Referring again to FIG. 17, the device illustrated in such Figure differs from the device depicted in FIGS. 13-16 of published patent application 2006/0174790 in that the method of opening the scissors rollers to release the interleaf sheet differs. The scissors mechanism 200a is lowered in direction 234 by motor 2210b (not shown) until roller 204a contacts the scissor release roller 2007a. The scissor mechanism is then lowered further in direction 234. Since roller 204a is stopped by release roller 2007a, the scissor mechanism 200a pivots and then opens and the interleaf sheet 502 is released. Roller 204a has a clutch which rotates freely in direction 506 and the release roller 2007a is a free spinning roller so there is no resistance pulling the interleaf sheet 502 out of roller 204a and 2007a in direction 224. Another advantage of the free spinning release rollers is that there is very little wear of the urethane roller 204a. Scissor roller assembly 200b and release roller assembly 2007b operate in the same way as 200a and 2007a. Spring plungers 1208 and 2004 (not shown) push on the interleaf sheet 502 so that the interleaf sheet positively contacts the disposal rollers 302a and 302b. The disposal roller 302a rotates in direction 304a and disposal roller 302b rotates in direction 304b, thereby pulling the interleaf sheet.

The device depicted in FIGS. 12-17 provides many advantages. Separating the functions onto two arm assemblies allows the machine to load plates much faster into the imager than prior art devices because the arm does not have to let one operation finish before it starts the next.

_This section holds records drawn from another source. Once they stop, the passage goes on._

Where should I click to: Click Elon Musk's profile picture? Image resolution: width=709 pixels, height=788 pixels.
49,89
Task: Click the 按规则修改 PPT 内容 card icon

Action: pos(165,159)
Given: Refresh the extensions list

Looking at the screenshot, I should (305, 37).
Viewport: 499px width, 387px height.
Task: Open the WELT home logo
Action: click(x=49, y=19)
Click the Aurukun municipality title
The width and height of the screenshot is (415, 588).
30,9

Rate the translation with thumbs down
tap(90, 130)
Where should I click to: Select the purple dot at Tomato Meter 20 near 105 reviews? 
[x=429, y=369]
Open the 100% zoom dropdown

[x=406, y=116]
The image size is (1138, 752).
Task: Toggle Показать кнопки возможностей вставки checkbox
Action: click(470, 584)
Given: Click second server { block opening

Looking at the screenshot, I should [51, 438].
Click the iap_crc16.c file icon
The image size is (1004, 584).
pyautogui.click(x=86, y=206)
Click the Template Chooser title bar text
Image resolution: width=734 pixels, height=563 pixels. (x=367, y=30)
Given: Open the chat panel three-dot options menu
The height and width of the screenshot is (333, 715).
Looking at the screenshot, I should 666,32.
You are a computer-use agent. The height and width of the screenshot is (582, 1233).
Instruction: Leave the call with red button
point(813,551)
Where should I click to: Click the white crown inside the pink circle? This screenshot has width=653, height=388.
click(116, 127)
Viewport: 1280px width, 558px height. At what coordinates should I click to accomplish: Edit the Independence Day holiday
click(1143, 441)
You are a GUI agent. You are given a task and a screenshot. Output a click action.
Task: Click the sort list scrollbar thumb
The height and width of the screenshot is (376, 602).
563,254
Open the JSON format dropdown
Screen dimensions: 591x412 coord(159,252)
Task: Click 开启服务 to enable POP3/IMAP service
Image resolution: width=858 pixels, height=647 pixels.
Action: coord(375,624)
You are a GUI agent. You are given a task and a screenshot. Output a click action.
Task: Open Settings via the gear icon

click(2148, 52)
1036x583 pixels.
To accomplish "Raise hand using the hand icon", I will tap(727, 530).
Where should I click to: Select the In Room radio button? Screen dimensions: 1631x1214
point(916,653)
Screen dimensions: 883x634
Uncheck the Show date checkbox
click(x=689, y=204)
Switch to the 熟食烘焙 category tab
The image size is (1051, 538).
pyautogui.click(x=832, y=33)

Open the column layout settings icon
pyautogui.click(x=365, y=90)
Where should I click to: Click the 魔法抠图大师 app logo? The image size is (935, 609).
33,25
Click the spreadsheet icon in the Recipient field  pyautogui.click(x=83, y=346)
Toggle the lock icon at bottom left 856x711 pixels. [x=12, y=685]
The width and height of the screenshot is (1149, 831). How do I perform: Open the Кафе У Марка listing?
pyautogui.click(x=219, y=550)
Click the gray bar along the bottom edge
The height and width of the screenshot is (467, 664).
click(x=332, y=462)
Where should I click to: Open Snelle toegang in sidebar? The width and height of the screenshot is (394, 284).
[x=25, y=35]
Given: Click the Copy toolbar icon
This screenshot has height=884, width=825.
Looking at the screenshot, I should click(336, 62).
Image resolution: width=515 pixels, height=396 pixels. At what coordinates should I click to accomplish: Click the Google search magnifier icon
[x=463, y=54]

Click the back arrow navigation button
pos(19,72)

The arms work simultaneously to limit the waiting period between operations. This greatly increases throughput of the machine. In one embodiment, the Computer to Plate machine with the new dual pick up arm system can output 120 or more plates per hour compared to prior art machines, which typically output 60 plates per hour.

FIGS. 12-17 also illustrate a new method for releasing the interleaf sheets from the scissor mechanism. The interleaf removal arm moves the interleaf sheet over the disposal rollers. The scissor mechanism is lowered until the front roller of the scissor mechanism contacts a release roller. Then the scissor mechanism is lowered further forcing the scissors to open and release the interleaf sheet.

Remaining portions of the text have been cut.